Accepting the unraveling of my degree has been a grieving process. At first, I was in denial, believing that a short break or switching labs would help. After this did not work, I experienced unremitting anger and self-hatred that lasted for months. I was rarely upset with the people around me. Instead, I felt as though I had failed everyone who was foolish enough to believe in my or show me any kindness, patience, or love. My sense of self worth was gutted. In academia, people will pay lip service and say that failure is not a referendum on your worth as a human being. However, when your research is a lifestyle that cannot be compartmentalized or shut away on weekends, when the pursuit of knowledge is your raison d’être, you realize that only those who are successful can make this claim without doubting the veracity of the sentiment.
As I worked through my anger and raw emotion, I have finally begun a journey of acceptance. I am at peace knowing that I will never become a professor or run my own lab. With failure came the opportunity to reinvent my career in a way that I had never thought possible. In retrospect, the worst part of this experience is how my PhD took my love for research and slowly turned me coldly indifferent so that I could survive day-to-day. I lost an important part of myself that I need to get back.
Shortly after leaving school, I was lucky enough to land a position as a research technician. I have never been more thankful that someone was willing to take a chance on me and that I now have the privilege of researching Alzheimer’s Disease.

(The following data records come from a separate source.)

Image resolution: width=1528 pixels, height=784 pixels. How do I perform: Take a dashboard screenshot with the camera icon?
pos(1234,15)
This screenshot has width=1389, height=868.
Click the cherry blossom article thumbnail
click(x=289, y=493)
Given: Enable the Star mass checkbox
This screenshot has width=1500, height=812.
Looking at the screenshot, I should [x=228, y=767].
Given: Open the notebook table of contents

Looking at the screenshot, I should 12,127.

My hope is that by returning to the intellectually stimulating environment of a lab and contributing to a project, I will slowly regain my passion for research that I knew at Clark and UMass. I can only achieve this revitalization in a job that can be compartmentalized, unlike a PhD. The rhythm of clocking in and out while still being in a research environment has given me a new toehold in science that I plan on sticking to for dear life.

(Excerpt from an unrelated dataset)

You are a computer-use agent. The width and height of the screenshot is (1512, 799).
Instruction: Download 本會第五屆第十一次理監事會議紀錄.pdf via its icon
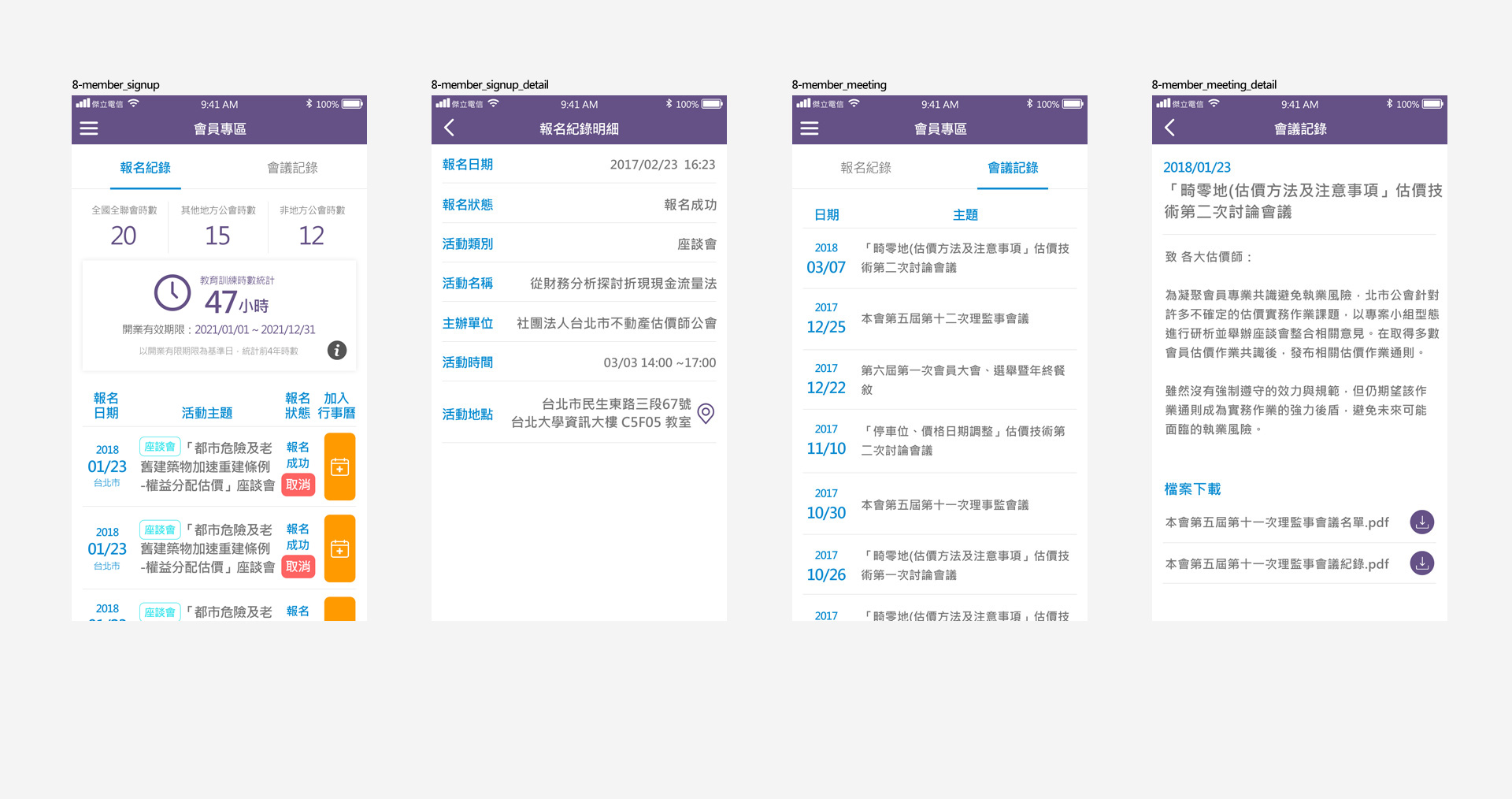(1421, 563)
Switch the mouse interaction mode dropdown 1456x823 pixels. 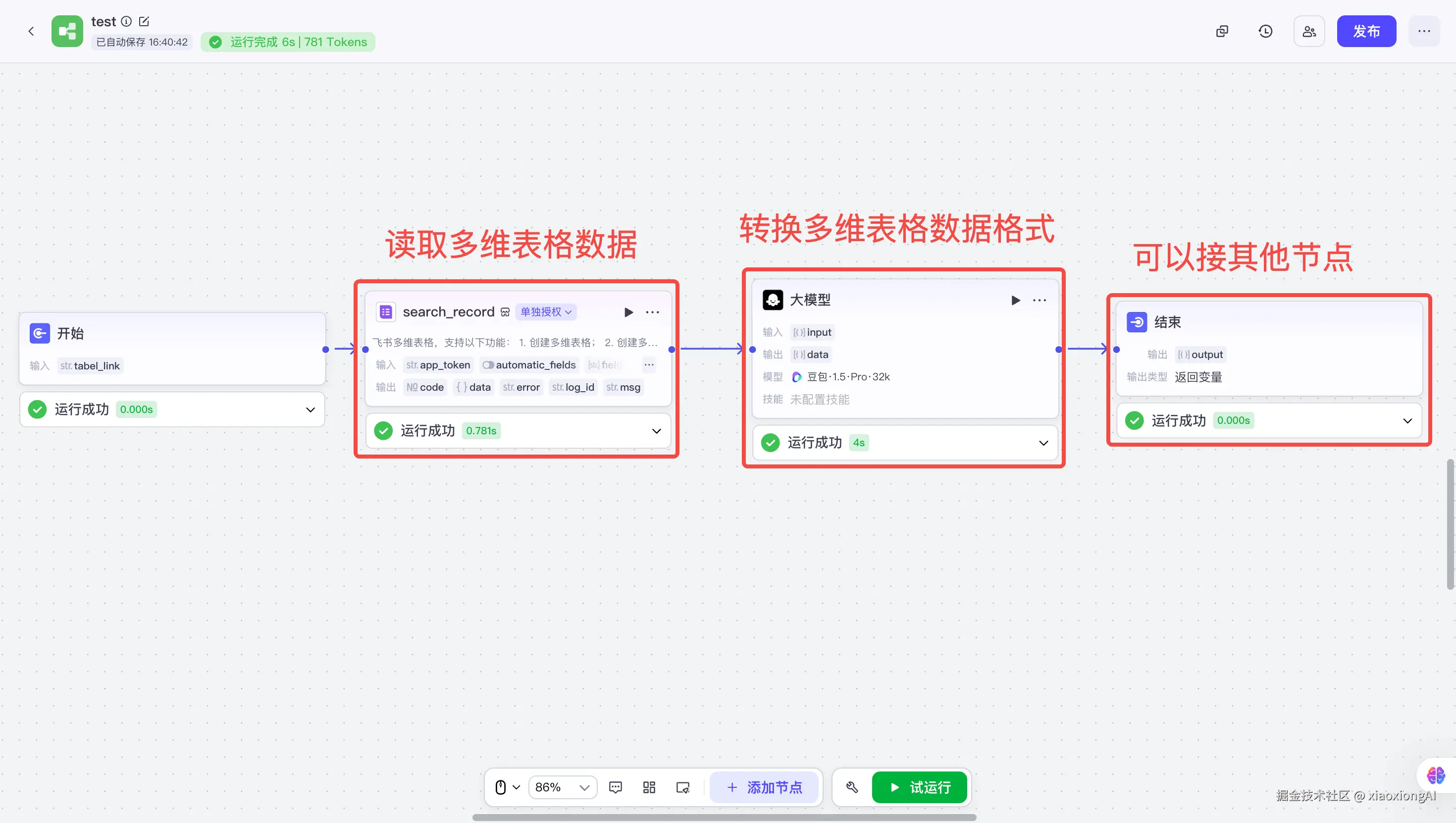point(507,787)
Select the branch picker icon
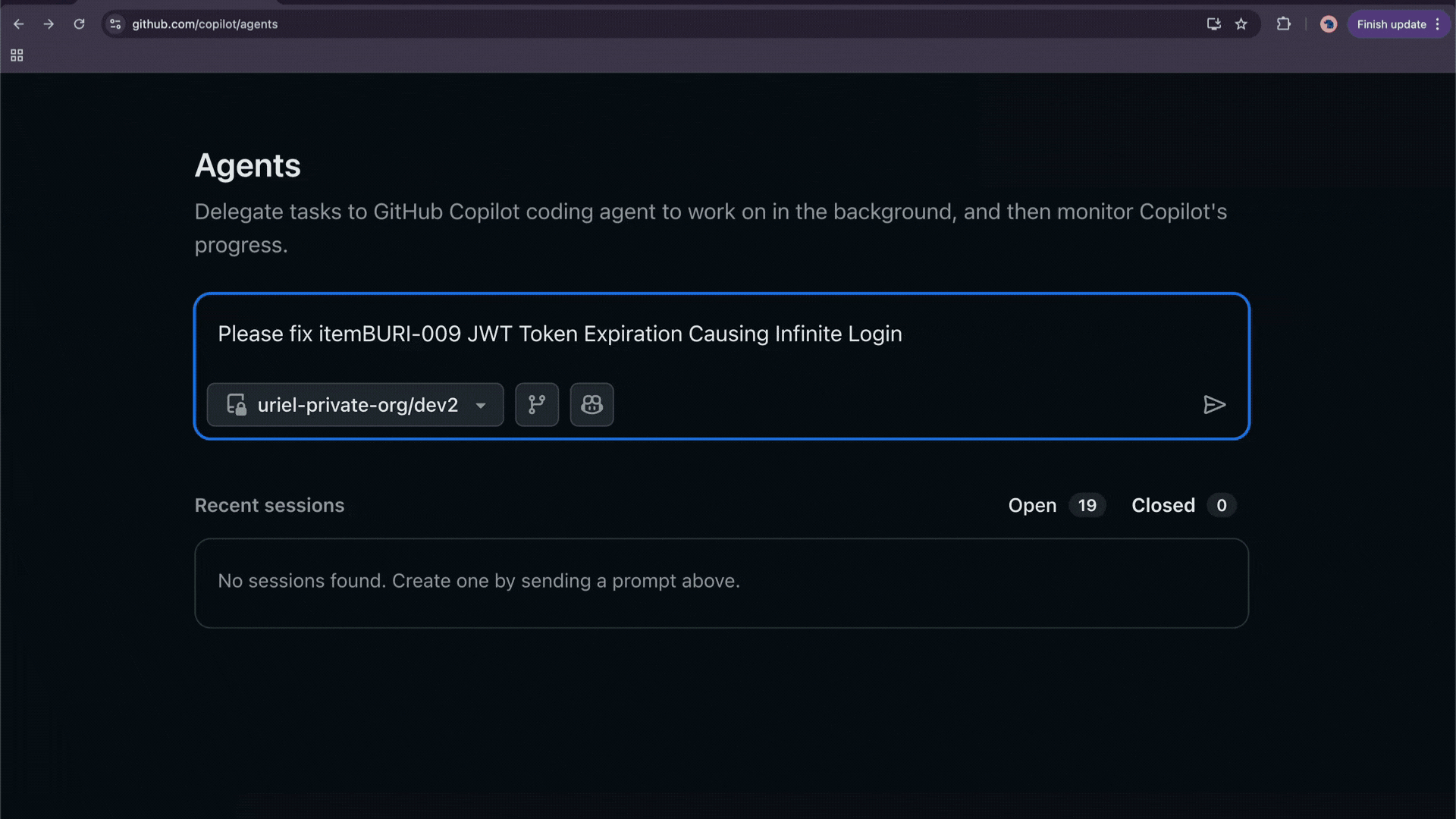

While I am tempted to place all of the blame on myself for failing in my PhD, I realize that the reality is more nuanced. On one hand, my shortcomings- pure ambition, overzealousness, a tendency towards depression and anxiety, and a series of poor tactical choices that landed me in the wrong line of research- led to this outcome. However, there was also a wider programmatic failure that is present in many corners of academia. For instance, Pitt is flexible with students who experience a nervous breakdown because it knows this happens regularly. However, the administration is actively antagonistic to changing the work culture, improving employee benefits, and has litigated for years against graduate student unionizing efforts. A “survival of the fittest” attitude exists among many faculty and training staff. A very large power differential exists between students, professors, and the university. Poor behavior is very rarely reigned in and toxic work environments are frequently tolerated. Pay does not keep up with cost of living increases. There is no guaranteed vacation time or sick leave; this is up to the sole discretion of one’s adviser. I was lucky in that I had supportive advisers who encouraged me to make the right choices for my career rather than simply use my labor to win grant renewals. Their dedication is the reason why I do not want to leave science completely. Nonetheless, if the overall dynamics of higher education do not change, graduate students will continue to burn out at ever increasing rates. My story is by no means unique.